Rewrite all of the data below, changing "checkbox" to "check box" and leaving everything else as it is.

# Data excerpts
______________________________
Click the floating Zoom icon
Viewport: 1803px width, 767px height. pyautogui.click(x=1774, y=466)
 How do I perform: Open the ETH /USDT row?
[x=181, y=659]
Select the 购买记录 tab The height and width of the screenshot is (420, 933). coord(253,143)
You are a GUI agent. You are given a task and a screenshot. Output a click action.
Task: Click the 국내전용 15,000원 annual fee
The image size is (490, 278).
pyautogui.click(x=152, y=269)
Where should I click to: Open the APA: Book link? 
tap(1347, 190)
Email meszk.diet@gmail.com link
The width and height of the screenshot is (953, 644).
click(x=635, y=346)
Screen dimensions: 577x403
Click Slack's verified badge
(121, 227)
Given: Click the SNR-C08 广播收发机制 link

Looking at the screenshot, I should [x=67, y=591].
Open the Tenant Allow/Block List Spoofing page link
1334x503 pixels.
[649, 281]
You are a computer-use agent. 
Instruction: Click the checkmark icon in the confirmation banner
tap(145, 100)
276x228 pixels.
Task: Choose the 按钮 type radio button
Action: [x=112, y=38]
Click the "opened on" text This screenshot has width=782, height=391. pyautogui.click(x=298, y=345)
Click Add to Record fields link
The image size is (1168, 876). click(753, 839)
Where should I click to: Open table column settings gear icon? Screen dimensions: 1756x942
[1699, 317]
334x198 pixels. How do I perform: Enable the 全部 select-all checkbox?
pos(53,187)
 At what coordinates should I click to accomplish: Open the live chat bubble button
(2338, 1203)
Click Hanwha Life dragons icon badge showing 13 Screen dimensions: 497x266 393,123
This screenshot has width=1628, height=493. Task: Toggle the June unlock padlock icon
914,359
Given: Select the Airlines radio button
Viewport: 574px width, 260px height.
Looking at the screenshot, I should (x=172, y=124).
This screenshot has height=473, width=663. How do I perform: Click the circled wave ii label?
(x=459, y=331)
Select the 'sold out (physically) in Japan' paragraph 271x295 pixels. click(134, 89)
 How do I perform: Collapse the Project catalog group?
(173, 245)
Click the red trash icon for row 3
______________________________
# Result below
Click the floating Zoom icon
Viewport: 1803px width, 767px height. pyautogui.click(x=1774, y=466)
 How do I perform: Open the ETH /USDT row?
[x=181, y=659]
Select the 购买记录 tab The height and width of the screenshot is (420, 933). coord(253,143)
You are a GUI agent. You are given a task and a screenshot. Output a click action.
Task: Click the 국내전용 15,000원 annual fee
The image size is (490, 278).
pyautogui.click(x=152, y=269)
Where should I click to: Open the APA: Book link? 
tap(1347, 190)
Email meszk.diet@gmail.com link
The width and height of the screenshot is (953, 644).
click(x=635, y=346)
Screen dimensions: 577x403
Click Slack's verified badge
(121, 227)
Given: Click the SNR-C08 广播收发机制 link

Looking at the screenshot, I should [x=67, y=591].
Open the Tenant Allow/Block List Spoofing page link
1334x503 pixels.
[649, 281]
You are a computer-use agent. 
Instruction: Click the checkmark icon in the confirmation banner
tap(145, 100)
276x228 pixels.
Task: Choose the 按钮 type radio button
Action: [x=112, y=38]
Click the "opened on" text This screenshot has width=782, height=391. pyautogui.click(x=298, y=345)
Click Add to Record fields link
The image size is (1168, 876). click(753, 839)
Where should I click to: Open table column settings gear icon? Screen dimensions: 1756x942
[1699, 317]
334x198 pixels. How do I perform: Enable the 全部 select-all check box?
pos(53,187)
 At what coordinates should I click to accomplish: Open the live chat bubble button
(2338, 1203)
Click Hanwha Life dragons icon badge showing 13 Screen dimensions: 497x266 393,123
This screenshot has width=1628, height=493. Task: Toggle the June unlock padlock icon
914,359
Given: Select the Airlines radio button
Viewport: 574px width, 260px height.
Looking at the screenshot, I should (x=172, y=124).
This screenshot has height=473, width=663. How do I perform: Click the circled wave ii label?
(x=459, y=331)
Select the 'sold out (physically) in Japan' paragraph 271x295 pixels. click(134, 89)
 How do I perform: Collapse the Project catalog group?
(173, 245)
Click the red trash icon for row 3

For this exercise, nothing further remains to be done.